Making Principal Components Visible for Teaching and Research
ISBN 978-85-88783-11-9
Authors
1Van Der Merwe, F.
1UNIVERSITY OF PRETORIA Email: fritz.vandermerwe@up.ac.za
Abstract
Principal Component Analysis (PCA) is often used to reveal the internal structure of a complex data set, as well as for data dimensionality reduction, in spatial data analysis, remote sensing, meteorology and other computational models. In Geographic Information Science (GISc) these internal, sometimes simplified and more understandable, structures, or factors, can be used for further analysis, or the creation of understandable thematic maps. It is therefore important for students to understand and be able to utilize the techniques. The problem with teaching or using the technique is the inherent multidimensionality of the principal components. It is fairly easy to demonstrate the rotation of the data space in two or three dimensions, but after that the understanding depends on the power of the learner’s, or researcher’s, imagination. Principal components are also notoriously difficult to interpret, which is the reason why they are not utilized more in research projects. One way to make the technique more understandable and assist in the interpretation is to make the effects of principal component transformations visible.

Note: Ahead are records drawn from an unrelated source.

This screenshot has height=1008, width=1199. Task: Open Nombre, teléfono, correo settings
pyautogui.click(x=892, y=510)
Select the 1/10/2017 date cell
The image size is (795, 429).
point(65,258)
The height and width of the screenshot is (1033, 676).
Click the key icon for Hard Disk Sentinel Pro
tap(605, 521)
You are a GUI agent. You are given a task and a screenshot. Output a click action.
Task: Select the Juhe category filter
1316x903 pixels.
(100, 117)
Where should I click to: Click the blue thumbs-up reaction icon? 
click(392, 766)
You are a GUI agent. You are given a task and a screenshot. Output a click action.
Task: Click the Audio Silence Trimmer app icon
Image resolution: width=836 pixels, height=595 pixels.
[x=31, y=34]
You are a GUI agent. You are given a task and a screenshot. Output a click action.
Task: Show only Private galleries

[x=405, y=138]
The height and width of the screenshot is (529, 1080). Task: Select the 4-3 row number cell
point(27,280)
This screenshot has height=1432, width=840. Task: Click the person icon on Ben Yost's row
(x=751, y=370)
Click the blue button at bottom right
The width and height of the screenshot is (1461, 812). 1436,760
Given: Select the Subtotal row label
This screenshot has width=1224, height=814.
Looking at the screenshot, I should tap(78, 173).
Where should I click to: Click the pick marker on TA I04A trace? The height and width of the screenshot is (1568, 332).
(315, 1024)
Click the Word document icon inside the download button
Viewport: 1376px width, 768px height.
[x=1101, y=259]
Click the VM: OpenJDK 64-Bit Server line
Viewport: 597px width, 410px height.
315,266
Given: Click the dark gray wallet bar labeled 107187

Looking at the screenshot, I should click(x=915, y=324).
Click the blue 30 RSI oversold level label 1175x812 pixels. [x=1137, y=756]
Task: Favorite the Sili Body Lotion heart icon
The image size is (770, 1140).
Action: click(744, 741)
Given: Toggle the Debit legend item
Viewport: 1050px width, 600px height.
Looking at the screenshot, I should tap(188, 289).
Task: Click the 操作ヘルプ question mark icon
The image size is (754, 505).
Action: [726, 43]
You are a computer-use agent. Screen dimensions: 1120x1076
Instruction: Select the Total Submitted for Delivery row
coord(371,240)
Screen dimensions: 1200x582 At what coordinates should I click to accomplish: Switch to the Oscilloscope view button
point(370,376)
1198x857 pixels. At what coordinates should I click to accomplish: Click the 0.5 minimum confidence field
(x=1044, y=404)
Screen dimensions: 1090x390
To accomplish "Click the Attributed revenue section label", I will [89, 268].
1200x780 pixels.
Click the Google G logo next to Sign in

The purpose is to show the student a way which makes interpretation easier and more intuitive, through visualisation of the data. To illustrate the processes SAGA GIS is used to isolate and interpret the effect of the main principal components of a set of Landsat multi-spectral images by projecting the components on a single RGB composite image. The effect provides the student and analyst with a picture of the combination of the main parts of the spectrum reflected from the different land cover types. Different combinations of the components and the use of a colour slider illustrate the weights of the components in the different land cover types. To illustrate how PCA can be used for further analysis the results of an experiment, which looks at the relative accuracy of doing supervised classification using only the isolated components compared to using all the spectral data, is discussed. Attention is directed at the similarity between the land cover and the component colours.
Keywords
Teaching PCA; Visualization and PCA; PCA Classification